» **MATERIAL FOR THE TASK**:
---+---

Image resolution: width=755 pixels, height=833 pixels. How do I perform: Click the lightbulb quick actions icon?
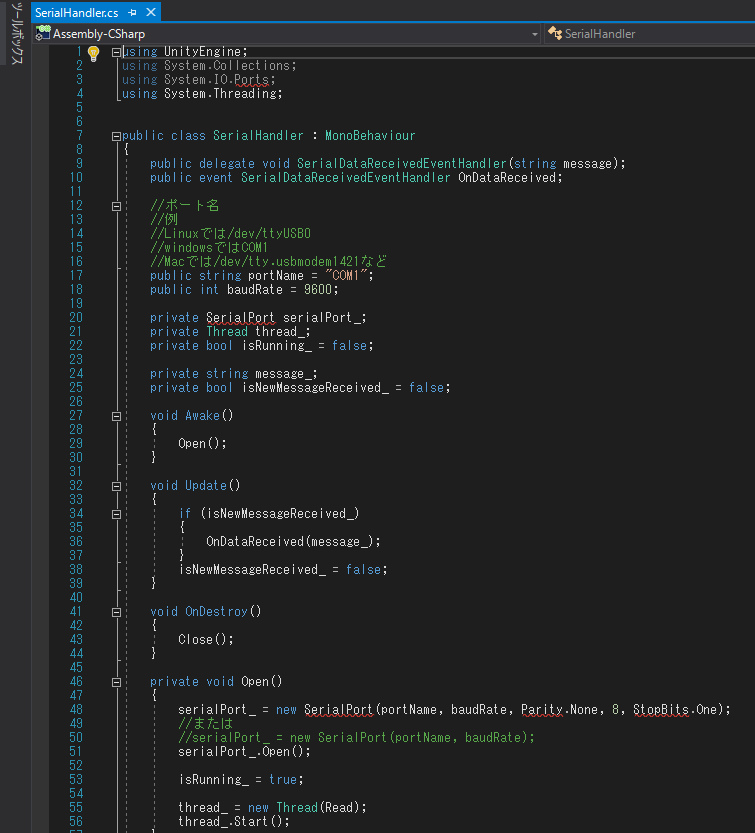point(93,52)
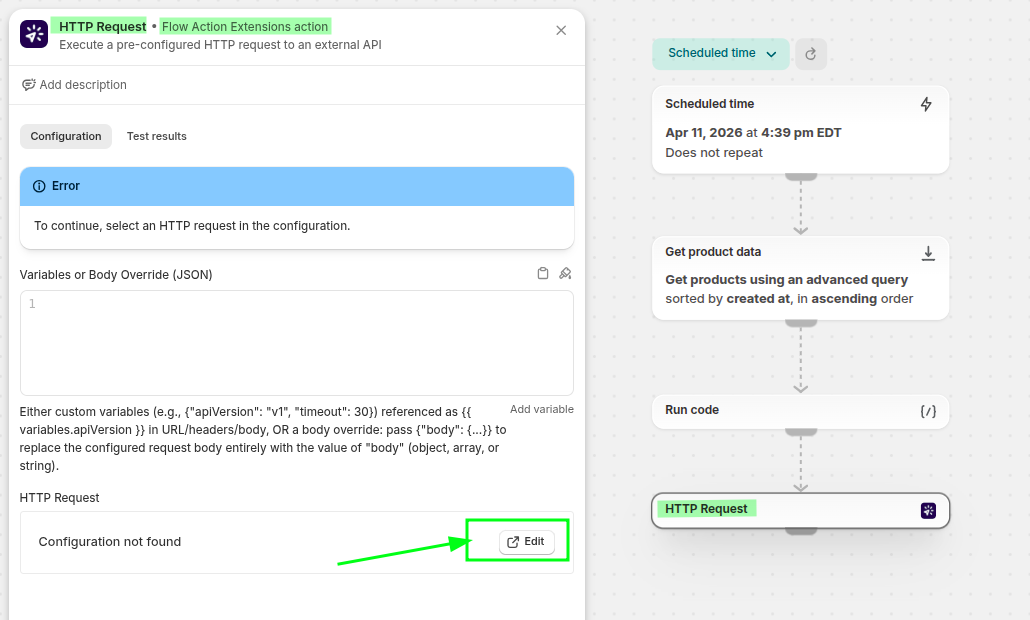Click the Add variable link
This screenshot has height=620, width=1030.
[x=541, y=409]
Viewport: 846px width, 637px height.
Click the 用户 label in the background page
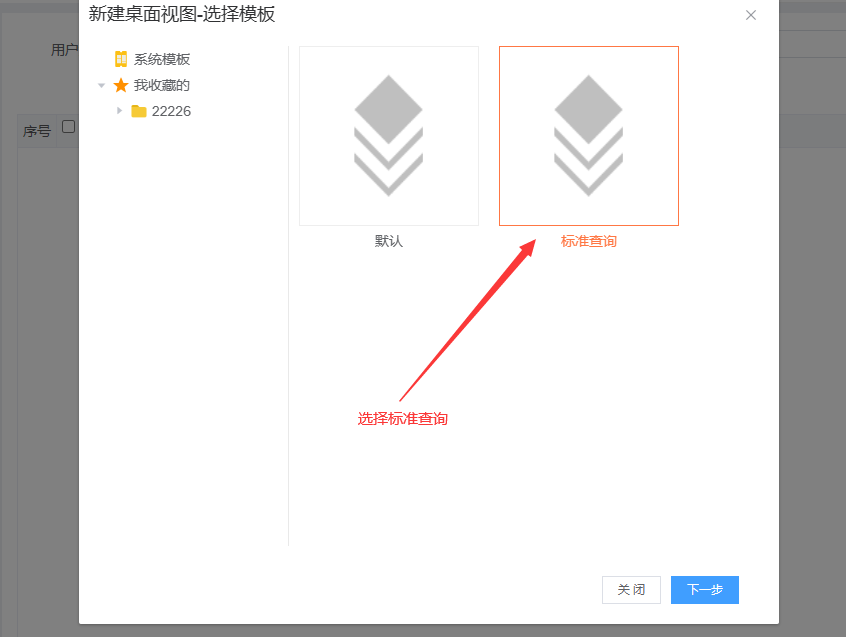(64, 50)
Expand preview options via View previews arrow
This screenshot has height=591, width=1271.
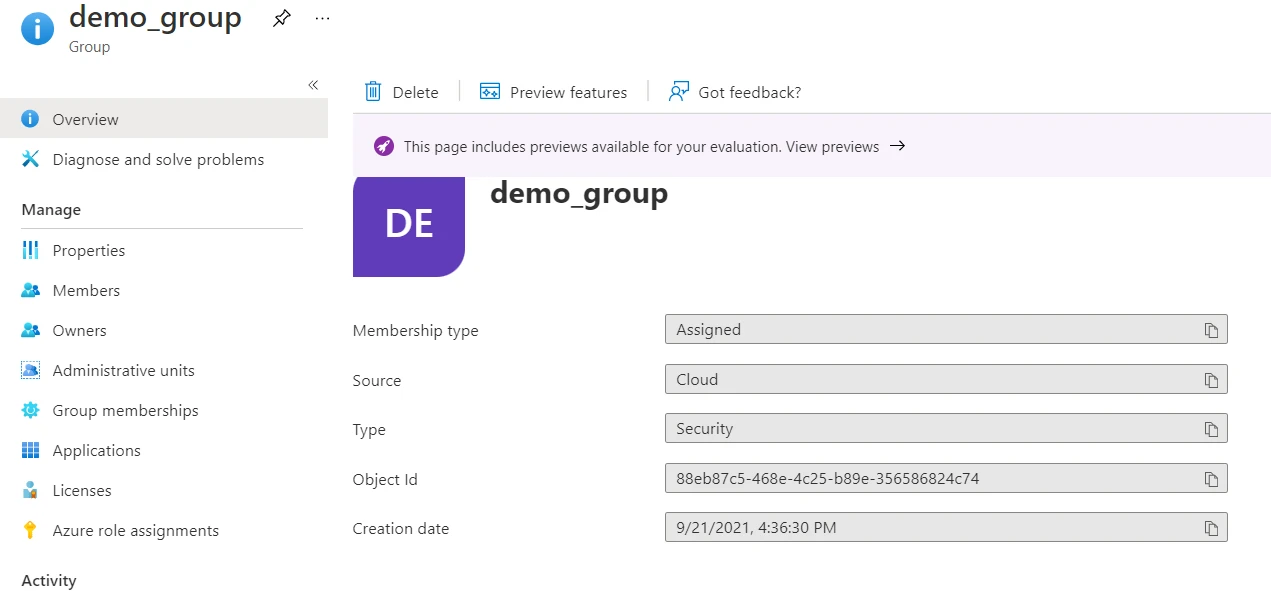coord(897,145)
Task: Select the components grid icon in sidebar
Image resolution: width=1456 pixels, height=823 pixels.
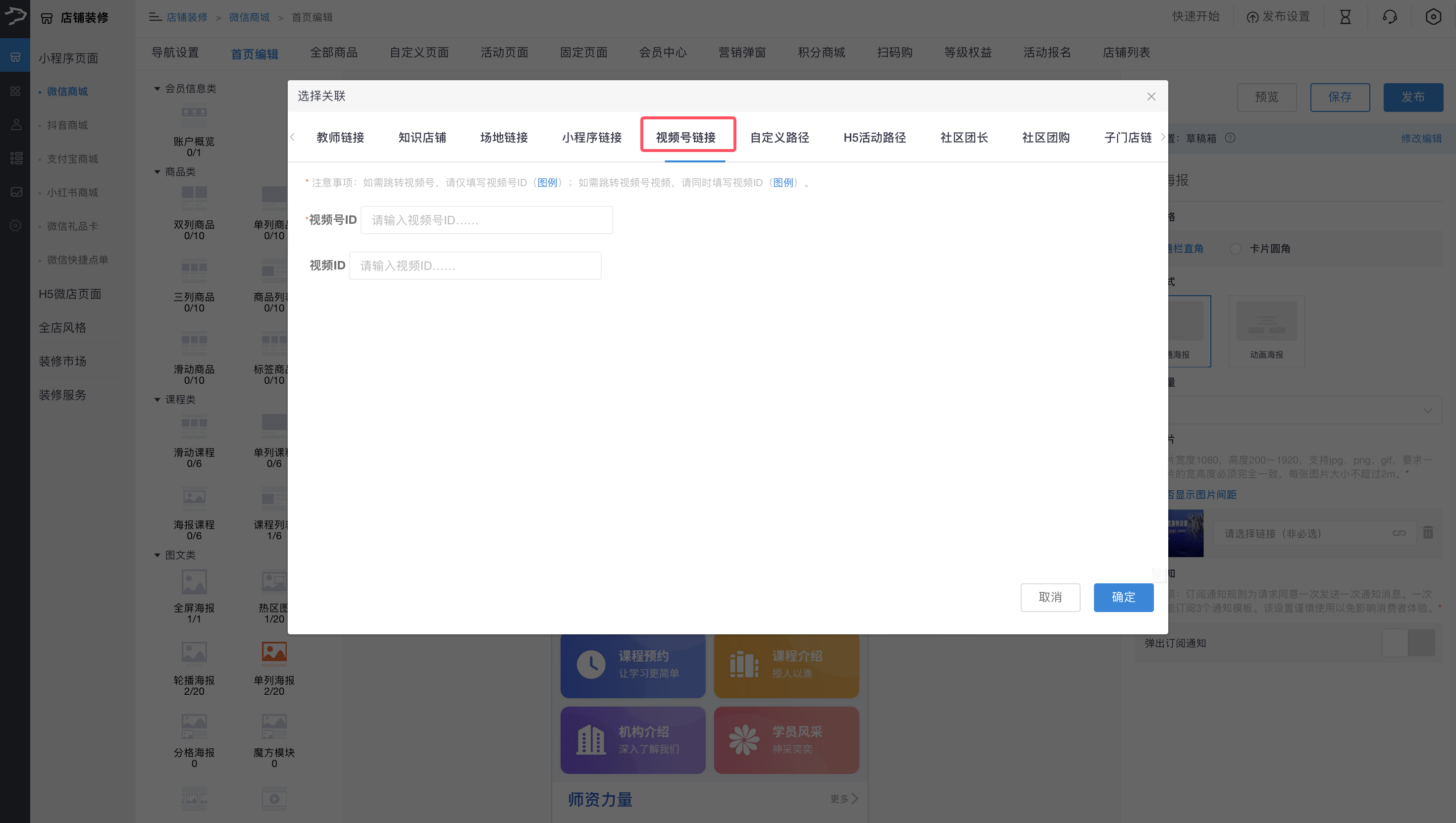Action: click(15, 91)
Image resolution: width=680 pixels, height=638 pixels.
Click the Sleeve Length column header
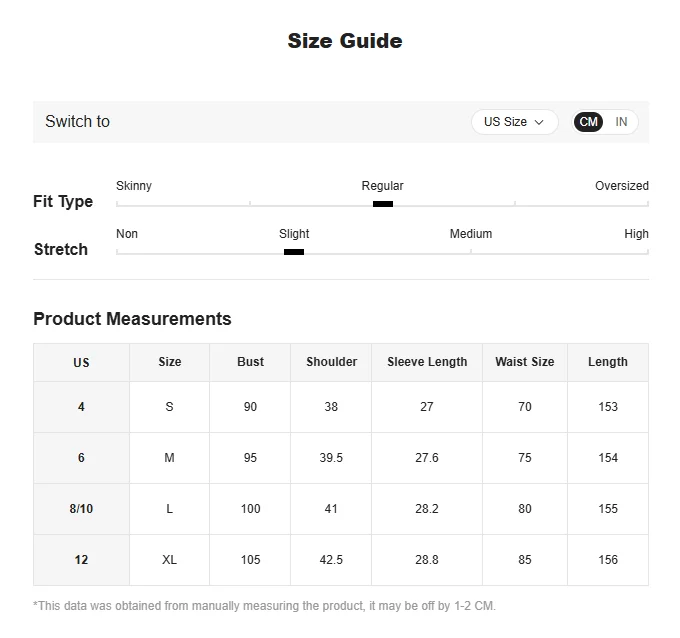[427, 362]
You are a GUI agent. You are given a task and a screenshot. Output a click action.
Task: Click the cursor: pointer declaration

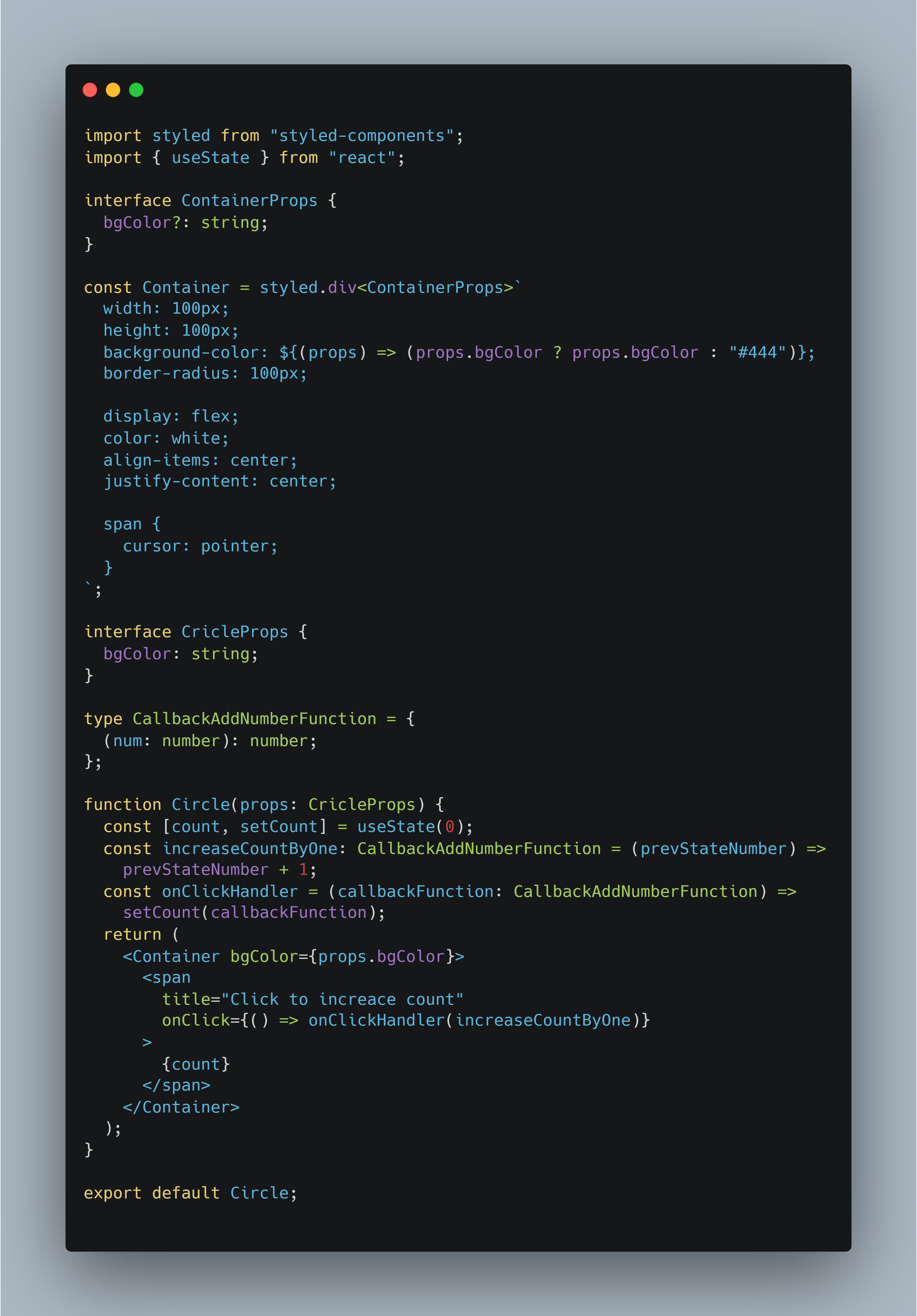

---+---

Convert the records into a JSON list of strings, one string per line, beginning with the line containing "Task: Select the" and continuing through the end of the records, with blank lines omitted. Leave the pictures out of the answer.

[
  "Task: Select the components grid icon in sidebar",
  "Image resolution: width=1456 pixels, height=823 pixels.",
  "Action: click(15, 91)",
  "Image resolution: width=680 pixels, height=638 pixels.",
  "Click the Sleeve Length column header",
  "[427, 362]",
  "You are a GUI agent. You are given a task and a screenshot. Output a click action.",
  "Task: Click the cursor: pointer declaration"
]